Justice Neil Gorsuch Sworn-In
The first of what may be several Trump appointees to the SCOTUS, Justice Gorsuch fills a vacancy on the bench created by the death of Justice Antonin Scalia in February 2016. Opposition to Justice Gorsuch in the Senate was based on pure politics rather than on the merits of the nomination.
Among legal scholars, the consensus about Justice Gorsuch is that he is perhaps the best-suited, both in temperment and intellect, to fill the shoes of Justice Scalia. Like Scalia, Justice Gorsuch has a flair for authoring an opinion.
"Nothing personal, just business", is most likely how Justice Gorsuch views his relatively quick run through the Senate confirmation gauntlet. A veteran of high-stakes political appointments, Justice Gorsuch came of age in the mid-1980s when his Mother, Anne Burford, resigned under controversy during the Regan Administration; as a then 15-year old, Justice Gorsuch felt deeply that she should not have resigned.
Most Presidents have the advantage of being in office a while before having to make such an important nomination; for Trump, it was a chance to fulfill a campaign promise.
In the end, the Democratic caucus stood firm as a united block only to see the Republican majority take the unprecedented step of subjecting President Trump's nominee to a straight up and down vote, replacing the centuries-old tradition of requiring 60 votes for confirmation. Rather than squandering the so-called "nuclear option", the Senate Democrats perhaps should have embraced the symmetry involved in replacing a conservative justice with another like-minded conservative justice.

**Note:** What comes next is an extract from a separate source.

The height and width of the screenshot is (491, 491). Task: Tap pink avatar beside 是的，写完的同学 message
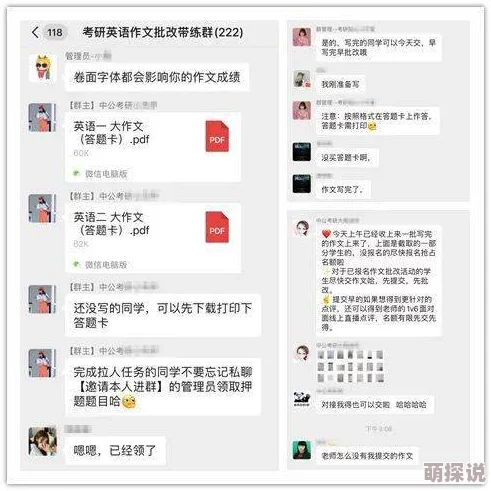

Justice Gorsuch is too high-qualified a jurist to deny him a seat on the bench simply because the Senate Judiciary Committee refused to meet with President Obama's timely nomination of Judge Merrick Garland. The real political battle will be Trump's next appointment, especially if the High Court seat is vacated by a liberal justice.
Not taking any chances this time around, the conservatives sent Federalist Society executive vice chairman Leonard Leo, to work with Justice Gorsuch during the nomination process. With two successful conservative appointments under his belt, Leo was the slam-dunk ingredient that put the nomination through and into Trump's "W" column.
Something tells us that Trump's second appointment will not be too far off.